§ Task brief
Your response should consist solely of the lines from the one containing "This screenshot has width=1120, height=821." through the final line of the entries, repeated exactly.

Saved entries:
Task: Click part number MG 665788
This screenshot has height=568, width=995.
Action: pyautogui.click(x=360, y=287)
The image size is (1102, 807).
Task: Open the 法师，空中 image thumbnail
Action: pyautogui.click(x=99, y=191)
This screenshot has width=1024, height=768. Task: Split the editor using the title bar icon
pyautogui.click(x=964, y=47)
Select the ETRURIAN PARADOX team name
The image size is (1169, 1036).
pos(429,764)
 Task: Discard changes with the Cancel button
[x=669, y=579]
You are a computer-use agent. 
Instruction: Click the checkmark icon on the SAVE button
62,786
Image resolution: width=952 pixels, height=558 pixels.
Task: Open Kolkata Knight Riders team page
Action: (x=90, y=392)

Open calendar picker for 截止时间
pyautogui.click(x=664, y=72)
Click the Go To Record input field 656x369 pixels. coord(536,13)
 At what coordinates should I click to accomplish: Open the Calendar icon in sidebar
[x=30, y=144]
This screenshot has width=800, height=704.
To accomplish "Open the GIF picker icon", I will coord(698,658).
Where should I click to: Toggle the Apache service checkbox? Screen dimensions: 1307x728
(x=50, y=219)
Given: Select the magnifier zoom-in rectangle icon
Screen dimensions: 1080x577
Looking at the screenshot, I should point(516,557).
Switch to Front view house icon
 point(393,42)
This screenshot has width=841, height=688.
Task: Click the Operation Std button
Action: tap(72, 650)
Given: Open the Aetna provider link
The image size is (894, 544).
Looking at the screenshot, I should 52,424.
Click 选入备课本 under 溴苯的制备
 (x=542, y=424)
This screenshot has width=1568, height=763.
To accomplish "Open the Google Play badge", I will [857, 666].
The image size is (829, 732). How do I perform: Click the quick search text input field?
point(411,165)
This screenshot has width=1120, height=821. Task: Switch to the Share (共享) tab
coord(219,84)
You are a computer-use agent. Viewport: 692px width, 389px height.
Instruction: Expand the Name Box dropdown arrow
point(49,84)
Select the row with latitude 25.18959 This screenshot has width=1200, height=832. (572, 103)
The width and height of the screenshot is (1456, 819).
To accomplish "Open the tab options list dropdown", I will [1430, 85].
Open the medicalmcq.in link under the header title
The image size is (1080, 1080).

§ Task output
This screenshot has width=1120, height=821. Task: Switch to the Share (共享) tab
coord(219,84)
You are a computer-use agent. Viewport: 692px width, 389px height.
Instruction: Expand the Name Box dropdown arrow
point(49,84)
Select the row with latitude 25.18959 This screenshot has width=1200, height=832. (572, 103)
The width and height of the screenshot is (1456, 819).
To accomplish "Open the tab options list dropdown", I will [1430, 85].
Open the medicalmcq.in link under the header title
The image size is (1080, 1080).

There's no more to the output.